A guaranteed equity bond is a way for savers to gain exposure to possible gains in the stock market without risking their initial deposit.
A typical bond may be linked to a stock market index such as the FTSE 100 index. If the index rises over the term of the bond, savers will benefit – but not necessarily by the full amount the index has risen.
The bond’s value at maturity is likely to be dependent on a complicated formula, based perhaps on the index’s level at the start, and its average value over the final year of the bond.
On the other hand, if the index the bond is linked to falls in value over the term, savers may simply get back the capital they invested at the start.
What are the advantages?
A guaranteed equity bond can be a way of investing in the stock market without taking the risk that all the original capital could be lost. Some offer total capital protection so even if the market falls you will get your original investment back at the end of the term. Others offer more limited protection so this is worth checking when comparing products.
When interest rates on normal savings accounts are low, guaranteed equity bonds can appear more attractive as their potential returns are higher.
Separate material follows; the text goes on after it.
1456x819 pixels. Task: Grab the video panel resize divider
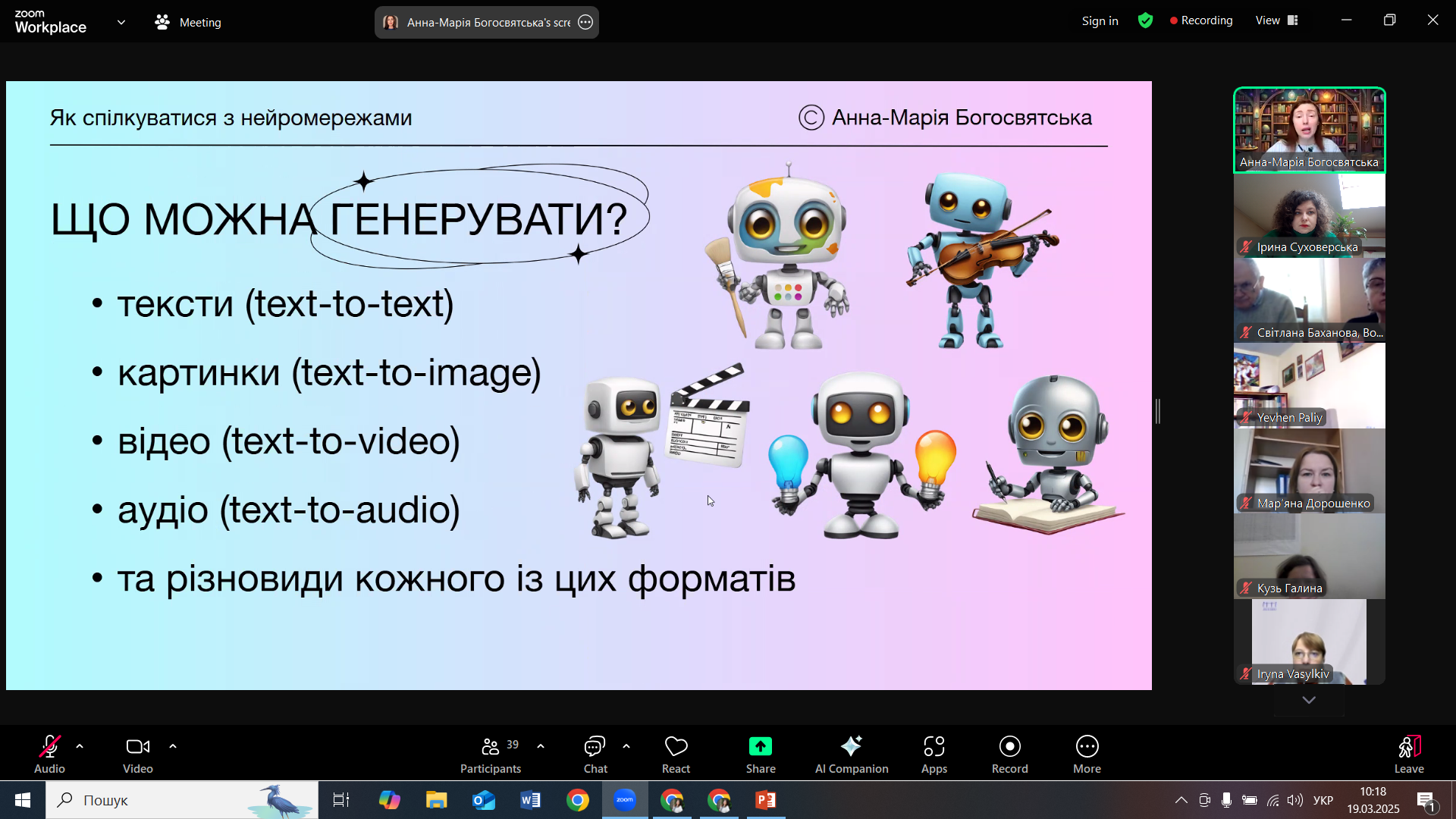pyautogui.click(x=1158, y=412)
What are the disadvantages?
Guaranteed equity bonds are usually very complicated, and the formulas used to work out gains can be hard to understand and compare.
The capital protection comes at a price, so savers will not get the full benefit of any increase in the underlying index.
Savers are unlikely to benefit from dividends paid to normal shareholders, although this is also the case for those who invest in a fund which simply tracks a certain index.
And even if all the original capital is guaranteed, its value may have been eroded by inflation.
Who do they suit?
Guaranteed equity bonds can be a way of investing in stock markets with less risk. But these products can be very complicated, and you should only put money in if you understand clearly how any gains are calculated and what losses you could face.